Why No One Should Consent to Police Searches

Police will often ask a person for permission to search their home, car, or person.  It is almost never wise to give such permission, for a variety of reasons.

In order for the police to lawfully search, they need probable cause (under certain circumstances), a search warrant, or consent of the person who is being searched.  In cases where police do not have the proper legal authority to search without a person’s consent, they will often ask a person for permission to search.

Some people feel pressured to consent to a search because they want to avoid “looking guilty” by refusing. Police often perpetuate the incorrect idea that a person who is innocent should agree to being searched.  Nothing could be further from the truth.  By refusing to consent to a search a person does not make themselves appear guilty.  Indeed, our legal system presumes everyone is not guilty, even after they are charged with a crime.  It therefore makes no sense to think that a person who hasn’t even been charged would appear guilty.  Instead, exercising a person’s right to be free from unwarranted government intrusion into their life is as American as apple pie, and fully supported by our legal system and constitution.

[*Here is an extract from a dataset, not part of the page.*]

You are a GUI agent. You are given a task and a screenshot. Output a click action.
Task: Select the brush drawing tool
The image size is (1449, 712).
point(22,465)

Agreeing to a search can prevent a person from being able to later challenge that search in court.  The 4th Amendment protects people from unreasonable search and seizure, but a search that is conducted pursuant to consent is not an unreasonable search.  Thus, if a person consents to the search they then face a very difficult uphill battle to convince the court that the consent was not really given of their free will, and instead that the police coerced or overcame that free will.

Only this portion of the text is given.